— EXERCISE PROMPT —
Set down the data below word for word, and leave the images aside.

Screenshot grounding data
# # # # #
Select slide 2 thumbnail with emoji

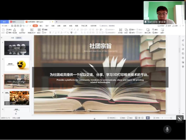tap(17, 64)
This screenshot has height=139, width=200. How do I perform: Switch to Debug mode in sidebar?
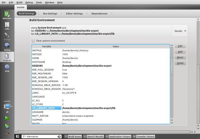click(7, 47)
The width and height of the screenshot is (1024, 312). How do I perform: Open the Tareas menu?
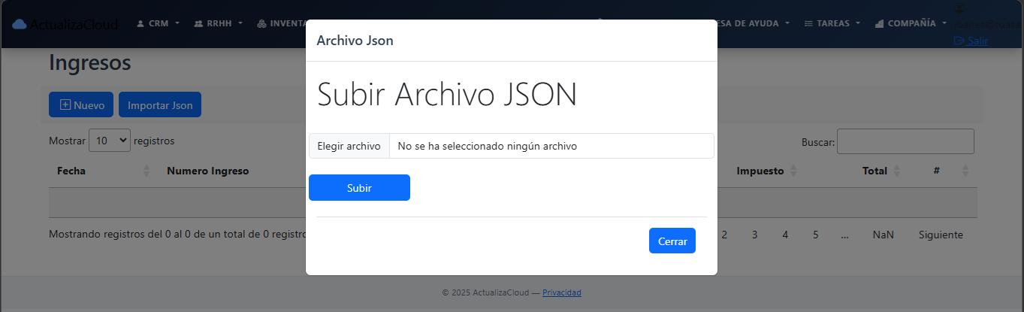point(832,23)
# # # # #
— RESPONSE AREA —
Select slide 2 thumbnail with emoji

tap(17, 64)
This screenshot has height=139, width=200. How do I perform: Switch to Debug mode in sidebar?
click(7, 47)
The width and height of the screenshot is (1024, 312). How do I perform: Open the Tareas menu?
point(832,23)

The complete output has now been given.